Sen. Ole Sageng introduced Senate File 1 for enfranchising women. House File 85 was introduced by Rep. Adolph S. Larson of Sandstone and was referred to the Committee on Elections. The House passed it 80–37, but the Senate rejected the bill 31–24 and a motion to reconsider the bill failed. Sen. Samuel B. Nelson of Rock County introduced Senate File 629 for enfranchising women, but it failed in the Senate 33–30.
1915 January 12
Sen. Ole Sageng introduced Senate File 15, proposing an amendment to the State Constitution to extend equal suffrage to women. It was referred to the Committee on Elections, which recommended passage, but the bill failed in the Senate 34–33. No reconsideration vote was taken.
1915 March 19
Rep. Carl A. Wold introduced House File 1142, an act granting women the right to vote for presidential electors. It was referred to the Committee on Elections, but went no further.
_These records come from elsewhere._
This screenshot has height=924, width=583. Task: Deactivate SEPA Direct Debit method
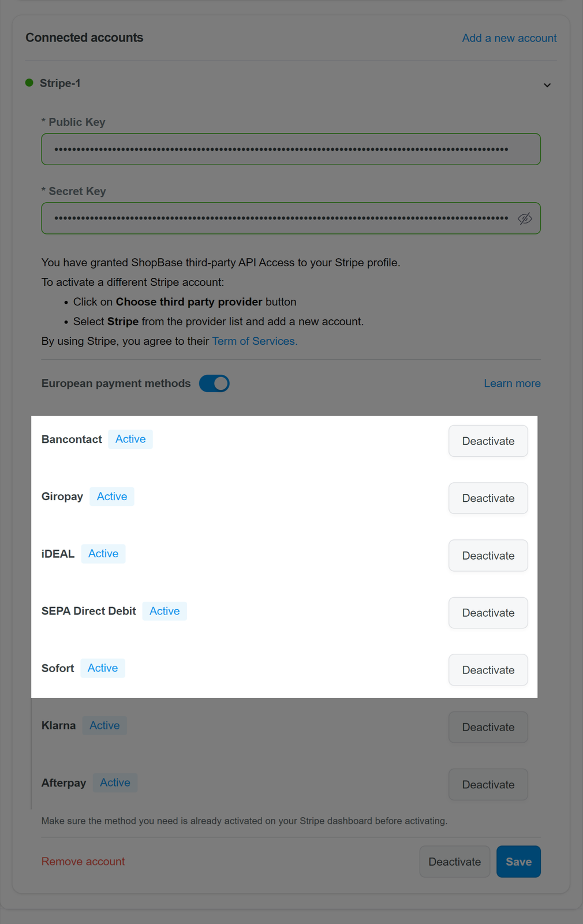click(x=488, y=613)
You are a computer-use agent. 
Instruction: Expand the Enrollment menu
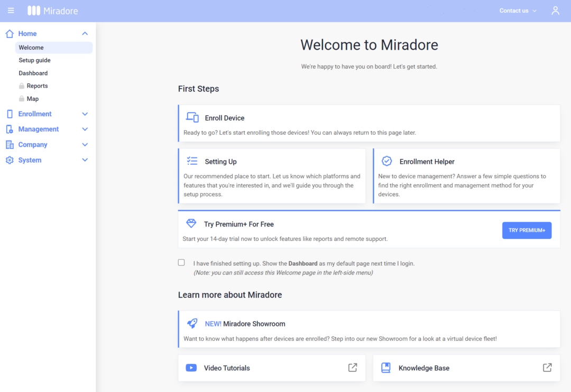(85, 114)
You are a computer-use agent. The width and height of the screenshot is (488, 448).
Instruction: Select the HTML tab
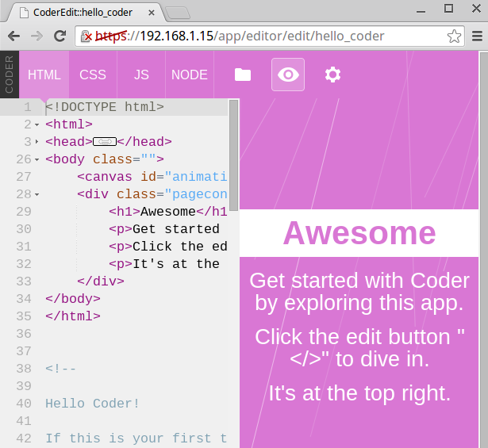tap(44, 75)
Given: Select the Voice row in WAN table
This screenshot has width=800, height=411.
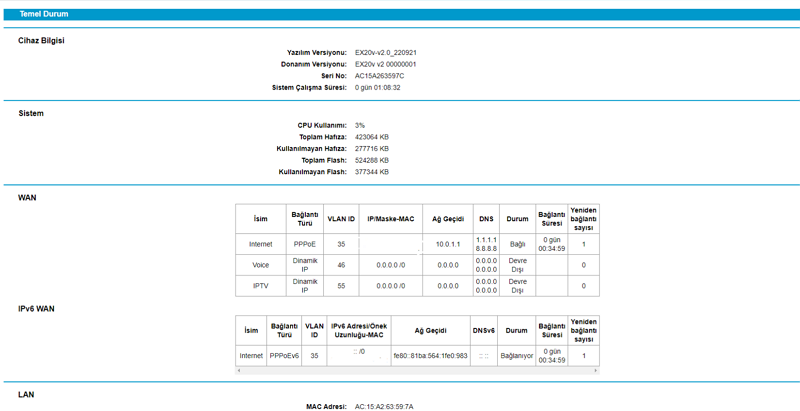Looking at the screenshot, I should 260,265.
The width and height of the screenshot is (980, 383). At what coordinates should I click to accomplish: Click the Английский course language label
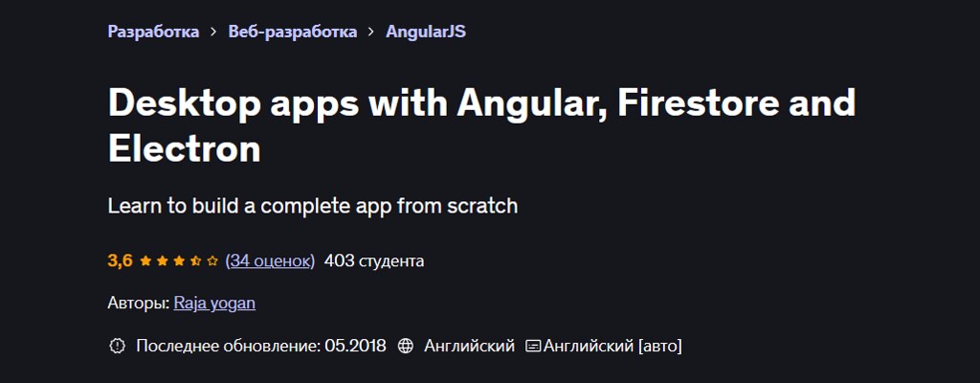(x=469, y=346)
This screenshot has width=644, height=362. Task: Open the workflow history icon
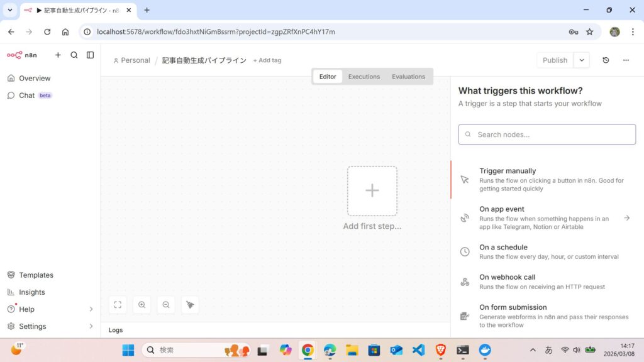point(606,60)
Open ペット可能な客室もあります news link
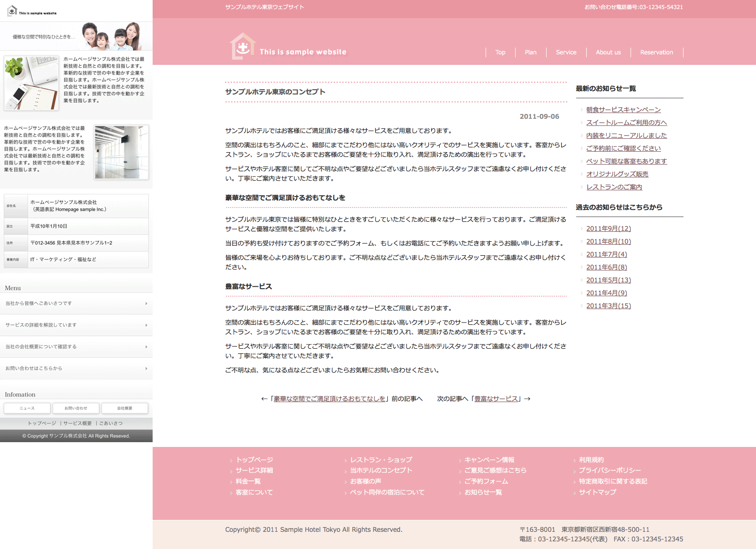 click(x=626, y=161)
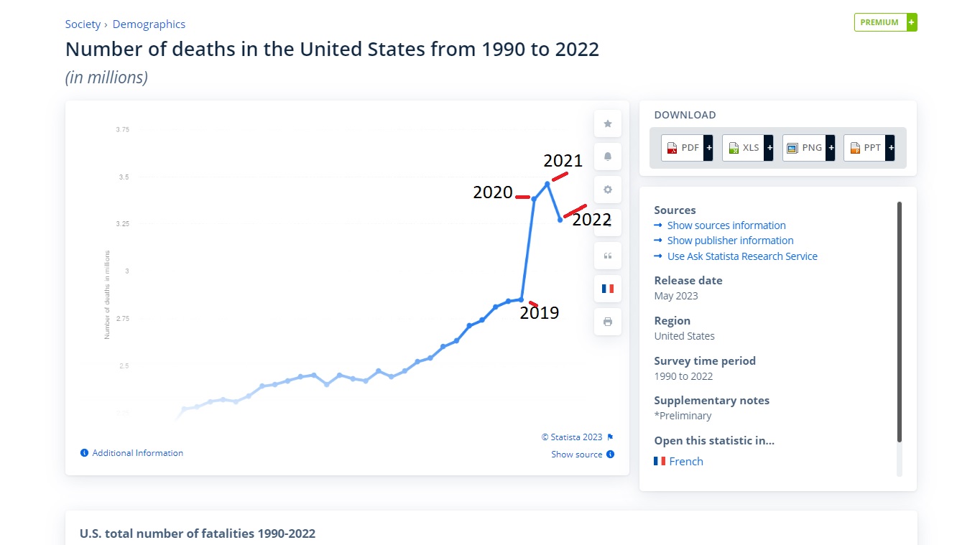Click flag icon next to Statista 2023
This screenshot has height=545, width=980.
(610, 437)
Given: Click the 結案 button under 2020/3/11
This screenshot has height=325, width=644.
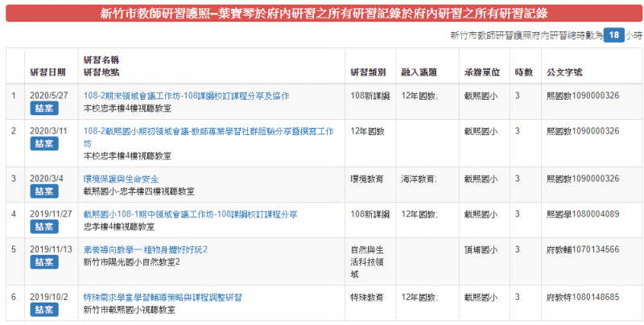Looking at the screenshot, I should point(43,143).
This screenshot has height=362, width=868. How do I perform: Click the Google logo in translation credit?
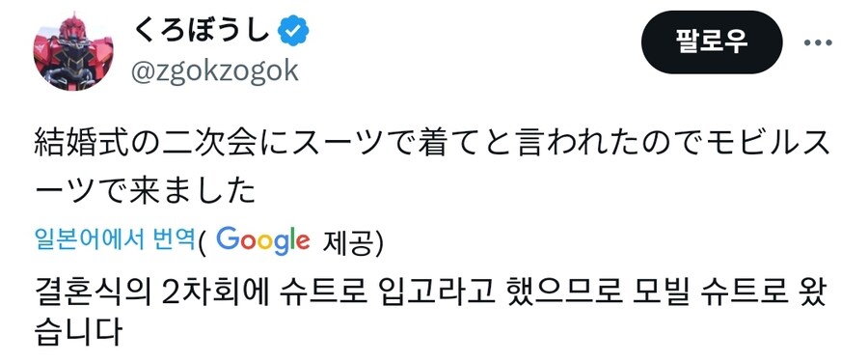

Two suffrage bills were submitted to the House of Representatives in February, dividing leaders of the Minnesota movement. One bill, authored by senators Sageng and Putnam, affirmed women’s statutory right to vote in presidential elections. The other, introduced by Rep. A. M. Peterson, enfranchised women by amendment. Clara Ueland favored an amendment to the US Constitution as the most likely way for women to gain full suffrage, and supported the presidential suffrage bill as a means to an end.
1919 January 23
Rep. Theodore Christianson of Dawson introduced House File 222, giving Minnesota women the right to vote in presidential elections. The House passed the measure on March 5, 103–24.
1919 March 21
The Christianson bill passed the Senate 49–11. After its approval by Gov. Joseph Burnquist on March 24, Minnesota women could vote for president, but not for other offices such as US representatives or senators.
1919 June 4
The United States Congress approves the 19th Amendment to the US Constitution, sending it to the states for ratification.
1919 September 8
In a special session, a joint resolution was approved by both bodies of the state legislature, ratifying the 19th Amendment to the US Constitution.
1920 August 26
The 19th Amendment to the US Constitution became law. The amendment prohibits the states and the federal government from denying citizens the right to vote on the basis of sex.